# Thanks Kristin (JustOneMore20)



## Good Wolf (Mar 5, 2008)

I just wanted to rave about Kristin where everyone can see it. For the past couple of weeks she has answered an endless onslaught of questions from me. She has helped me properly stock my existing tank with the right fish, plants, and materials, and is now assisting me in getting the new tank set up properly. 

Thanks Kristin, you rock!!


----------



## Guest (Apr 4, 2008)

awww...I love the kitty...lol

Aggreed...kristin, your unbelievable...keep up the good work!


----------



## Kyoberr (Dec 6, 2006)

Thanks Kristin!!! ♥ Even though I'm not sure who you are


----------



## Good Wolf (Mar 5, 2008)

Kyoberr said:


> Thanks Kristin!!! ♥ Even though I'm not sure who you are



LoL. I edited the title. 

She is JustOneMore20


----------



## Kyoberr (Dec 6, 2006)

Thanks, I know who that is and I've noticed she is really helpful.


----------



## trashion (Aug 24, 2007)

She's great, she helped me get my planted tank off the ground too! And she's super nice. I bet this'll be a pleasant surprise of a thread when she logs back on


----------



## Guest (Apr 4, 2008)

Oh my! Thanks! That's what I'm here for, to answer questions (if I can).  I'm always happy to help! 

This was definitely a surprise! A good one though!


----------



## Good Wolf (Mar 5, 2008)

JustOneMore20 said:


> Oh my! Thanks! That's what I'm here for, to answer questions (if I can).  I'm always happy to help!
> 
> This was definitely a surprise! A good one though!


Just letting you know that your appreciated. 

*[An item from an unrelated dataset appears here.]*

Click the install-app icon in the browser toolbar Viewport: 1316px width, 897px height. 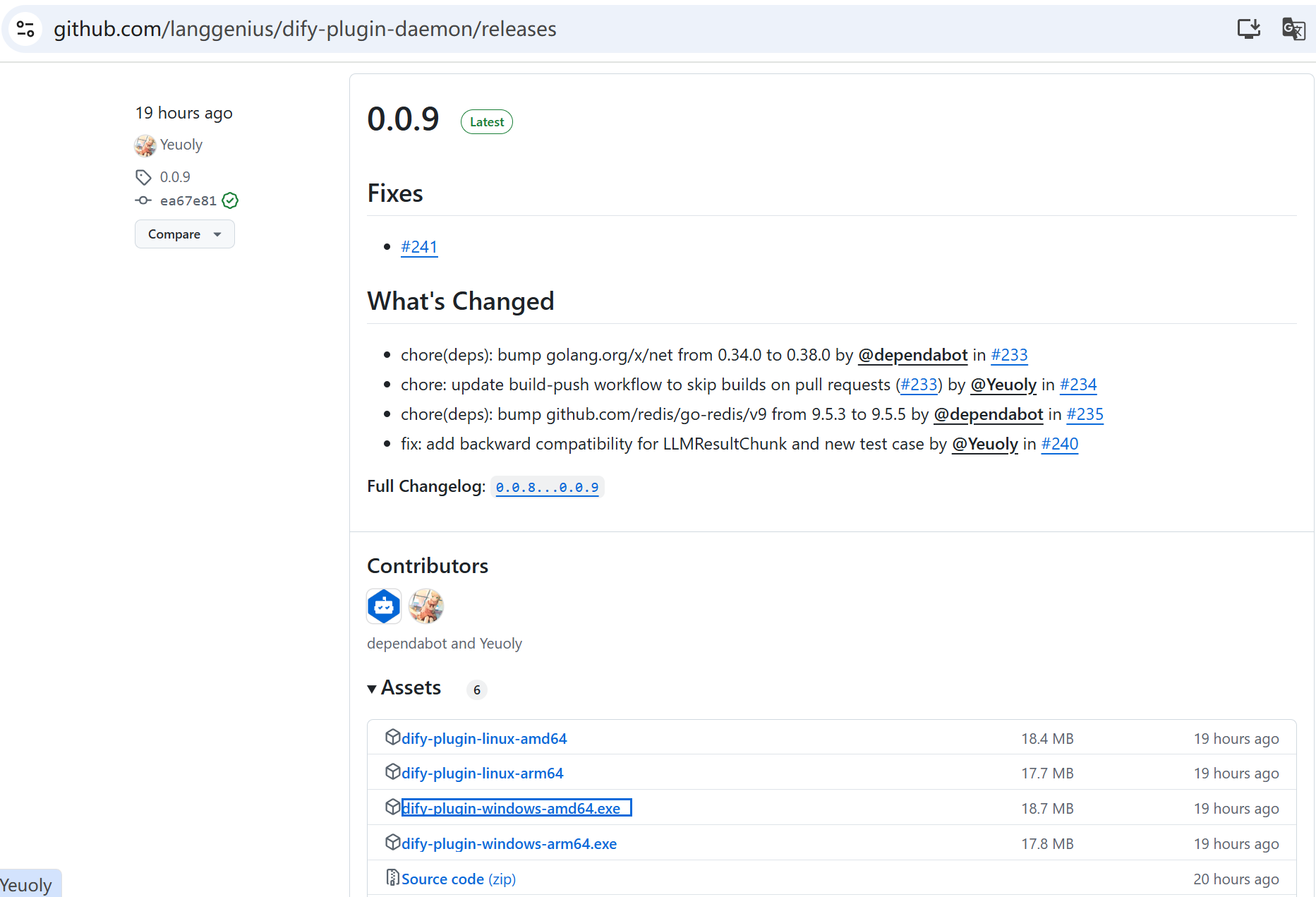(x=1248, y=28)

I'll get some pics up this weekend of the two tanks so you can see the results of the time you took to help me out.


----------



## karazy (Nov 2, 2007)

go kristen!!! woot!!!


----------



## Cory Lover (Dec 5, 2006)

Yep, Kristin is the best  She has helepd me with numerous plant questions and stocking questions.


----------